Noi, qui e oggi, abbiamo bisogno di ALLEANZE INVENTIVE che siano fonte di produzione di energia sociale per una comunità di cittadini e non solo di consumatori. E le alleanze inventive hanno bisogno di un motore di cambiamento che potrebbe essere l’immaginario, come un patrimonio prezioso, da conquistare e da difendere e per cui vale la pena di impegnarsi, associarsi e avanzare rivendicazioni. Uno dei nemici giurati della qualità della vita individuale e sociale non è infatti solo la povertà economica, ma anche la povertà di pensiero. Ed è fondamentale comprendere che il mondo che vediamo è solo uno dei molti mondi possibili : l’immagine nuova prende il posto di quella attuale , attende di essere verificata , innesca infine un cambiamento più o meno conseguente ad un progetto. Mentre la politica ordinaria ci mette davanti a scenari mortiferi intellettualmente per di più quasi tutti equivalenti, c’è una politica non ordinaria, quella che si è sempre incaricata di cambiare davvero le cose , che agisce nei collaterali: arte, architettura, filosofia. Se non venissero elaborate nuove e visionarie immagini del mondo il cambiamento semplicemente sarebbe impossibile.
I quattro giorni di ” EMMA”, FESTIVAL MOLISANO, TEATRO di COMUNITA’, attivando un pensiero collaterale e controvento , hanno movimentato il il piccolo borgo dando vita a una festa scoppiettante, vivace, partecipata, che ha coinvolto intensamente nella creazione , nelle performances, nella realizzazione di manufatti utili alle rappresentazioni, varie comunità presenti sul territorio, a partire dagli scolari della scuola primaria di Rotello , la Comunità di Recupero Il Girasole, Il Centro di Accoglienza Rifugiati e gli abitanti che incuriositi hanno aderito al progetto, quale conferma che il Teatro Sociale di Comunità sia la scelta giusta per riattivare un borgo.

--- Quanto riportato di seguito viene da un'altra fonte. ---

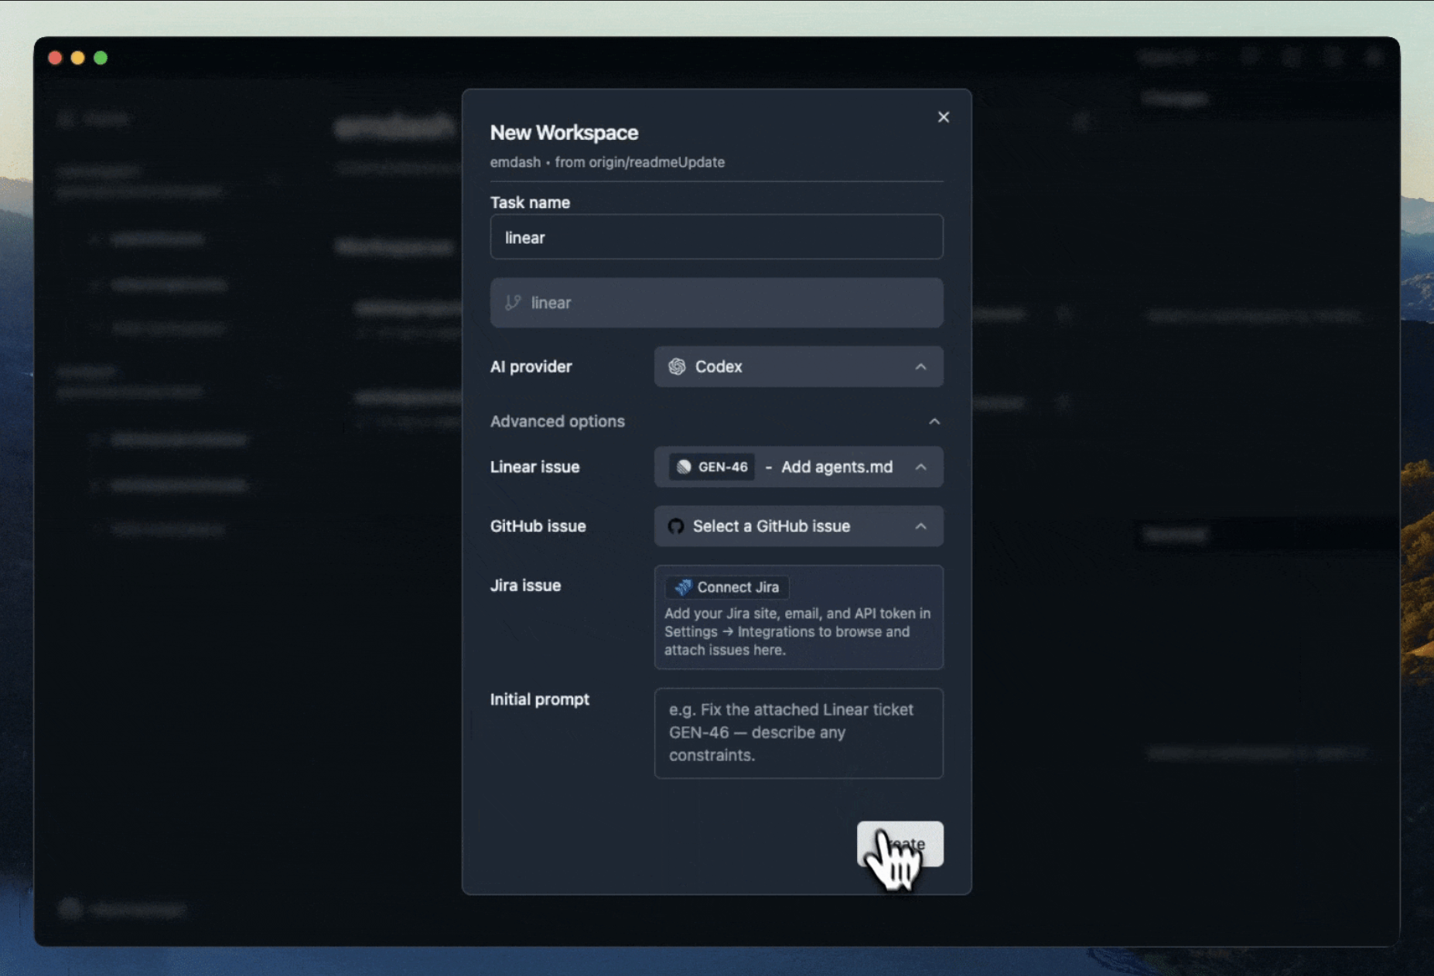1434x976 pixels.
Task: Click the git branch icon beside linear
Action: [x=513, y=302]
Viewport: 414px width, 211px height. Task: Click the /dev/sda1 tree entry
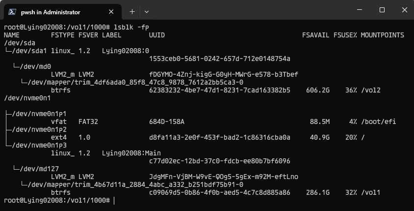29,51
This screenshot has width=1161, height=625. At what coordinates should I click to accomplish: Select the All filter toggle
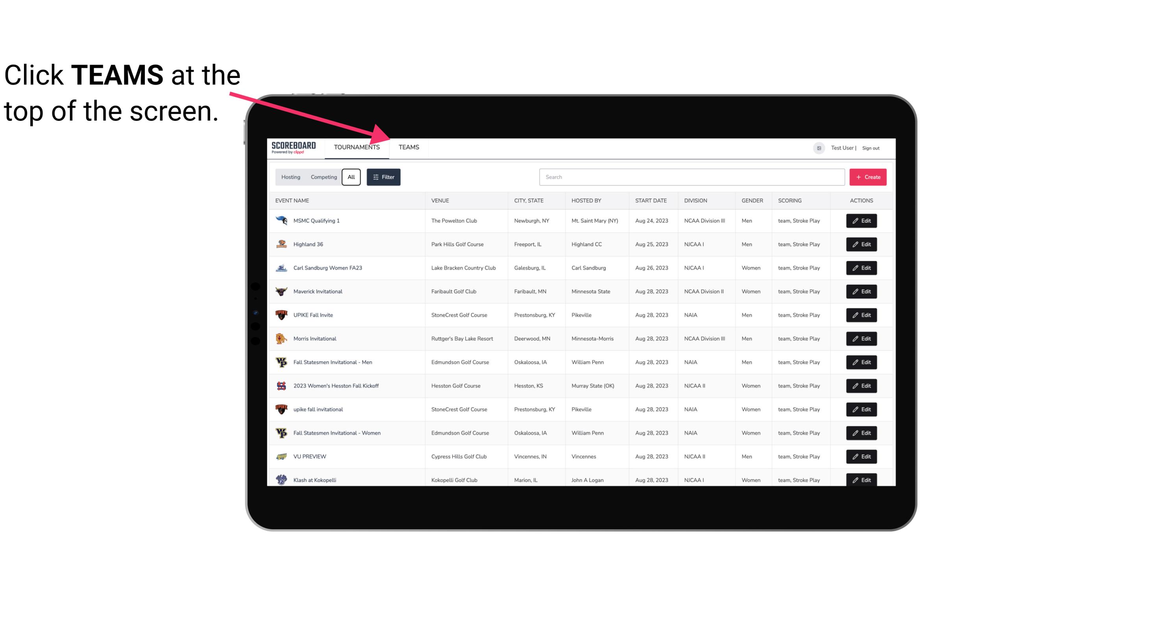pos(351,177)
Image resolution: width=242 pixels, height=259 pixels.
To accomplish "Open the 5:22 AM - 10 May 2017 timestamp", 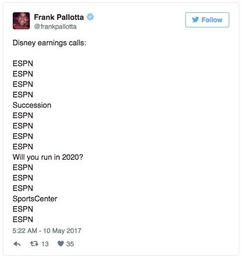I will [47, 231].
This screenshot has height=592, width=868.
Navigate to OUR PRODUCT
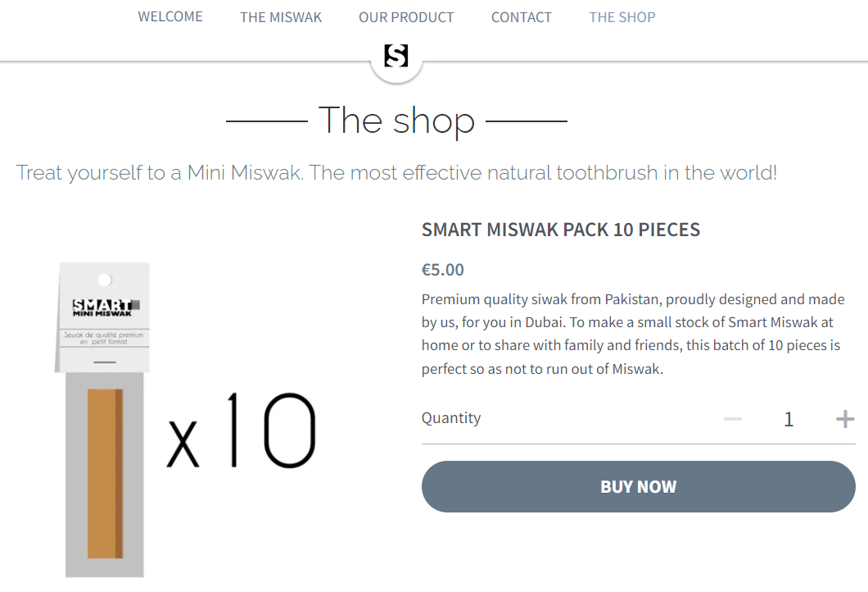point(406,16)
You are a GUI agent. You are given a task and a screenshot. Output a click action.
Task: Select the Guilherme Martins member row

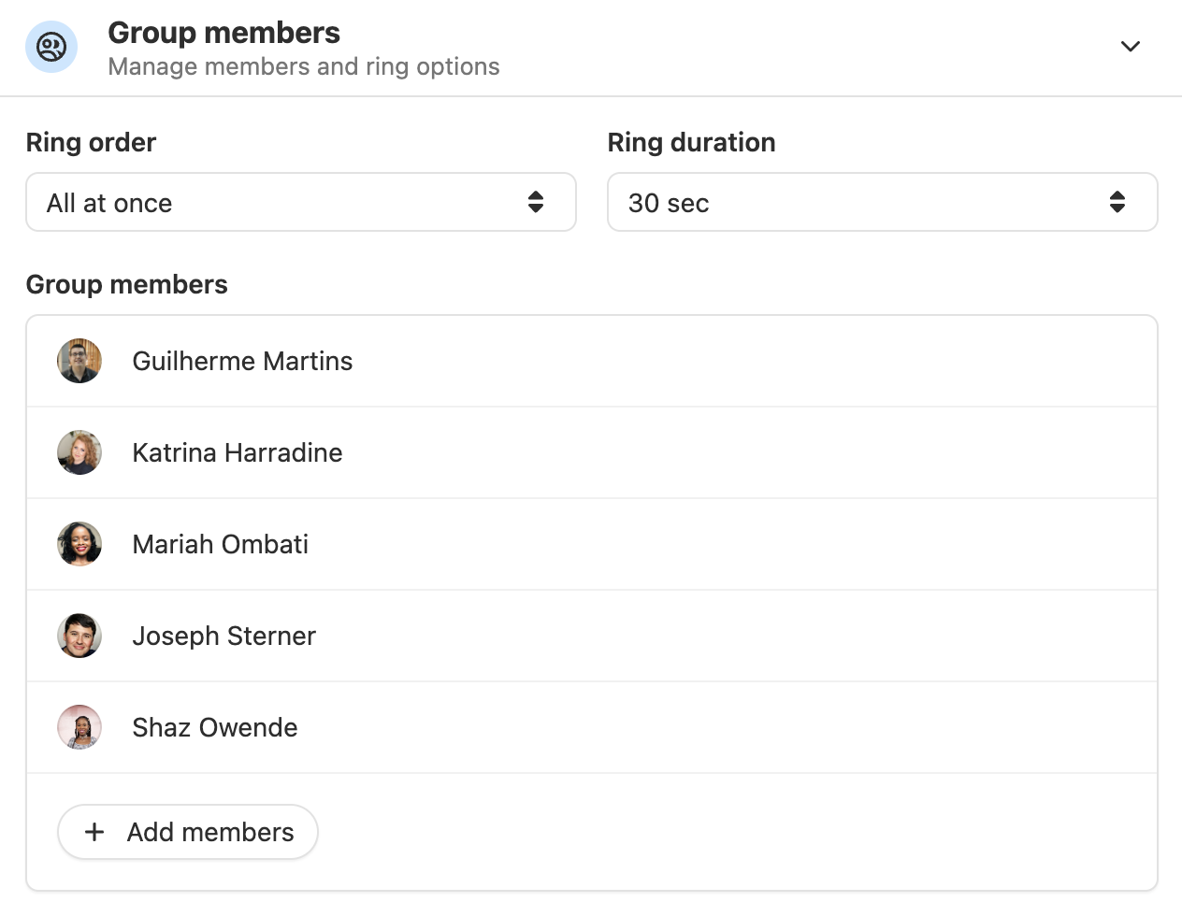click(592, 362)
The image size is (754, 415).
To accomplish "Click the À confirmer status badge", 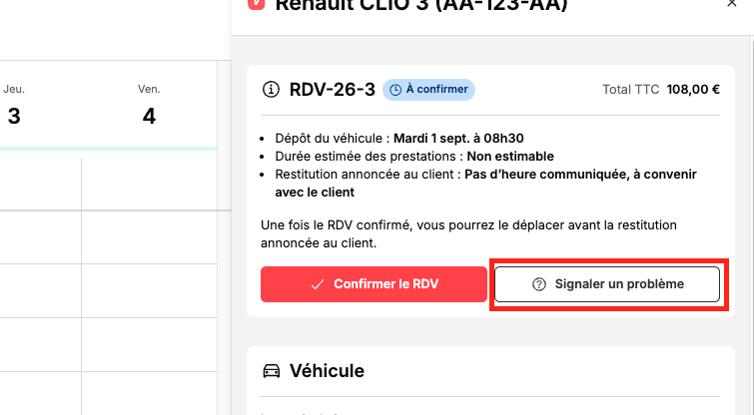I will point(428,90).
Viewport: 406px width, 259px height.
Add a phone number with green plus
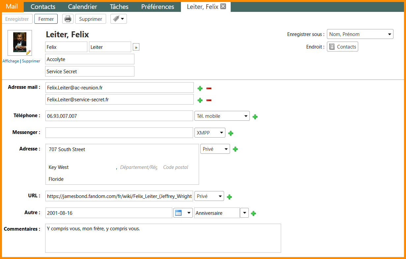(255, 116)
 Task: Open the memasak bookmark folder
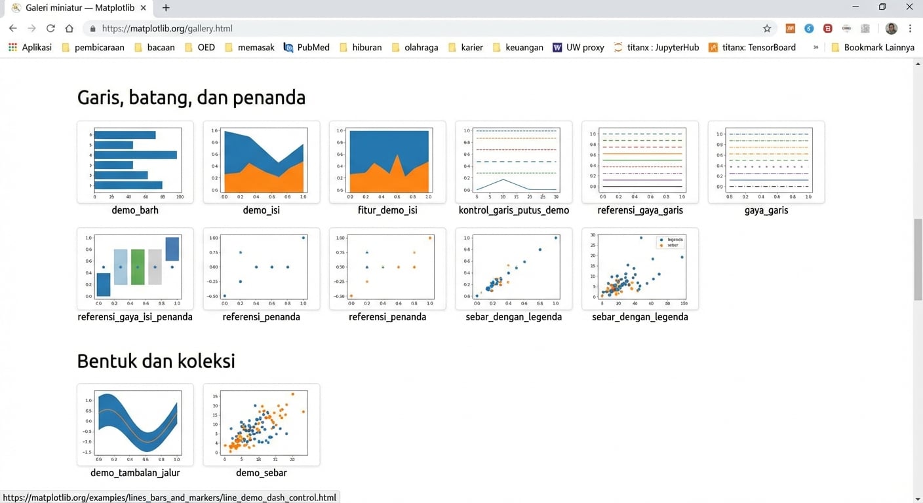pos(249,47)
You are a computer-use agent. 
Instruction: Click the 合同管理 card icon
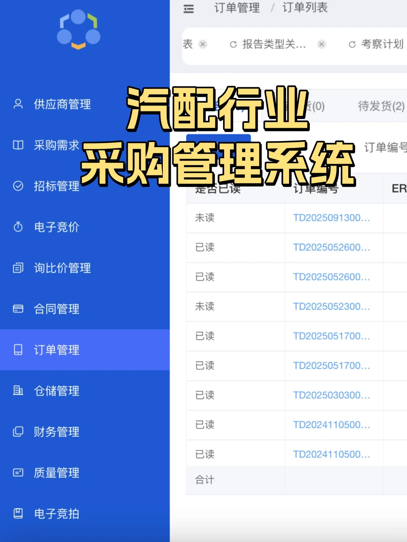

E la proposta dello spettacolo itinerante “CHISCIOTTE ANDATA E RITORNO”, è stata davvero all’altezza delle aspettative. I bambini si sono rivelati quelli più spontanei, sicuri di sé, attenti e coinvolti nello svolgere le parti assegnate con la naturalezza che sfoderano sempre nei loro giochi quotidiani, svincolandosi dall’ordine del tempo e dello spazio e dimostrandoci che si può e si deve sospendere l’incredulità quando si gioca con l’immaginario, e loro davvero, descrivevano mostri e giganti là dove gli adulti vedono solo mulini a vento. E poi i ragazzi della Comunità Terapeutica, sempre pronti e disponibili nelle prove, recitare con emozione e occhi scintillanti la loro parte che disvelava anche pezzi delle loro, sfortunate, storie di vita. In un angolo della piazza donne giovani e meno giovani di Rotello, ricomponendo , negli ultimi giorni di prove, il gruppo di canto folkloristico, intercalavano, accompagnate da una fisarmonica senza tempo, canti tradizionali , sussurrati sotto voce da tutti i presenti. E in quella girandola di canti, recitati, corse, salti, accompagnati da miriadi di eteree barchette-origami che solcavano l’aria, finalmente le mamme mettevano insieme i pezzi di racconto che i propri figli facevano loro tornando a casa dalle prove .
Insomma magicamente si è creata una comunità di intenti da poter affermare che tra noi non ci sono confini: siamo fatti( davvero) di polvere di stelle!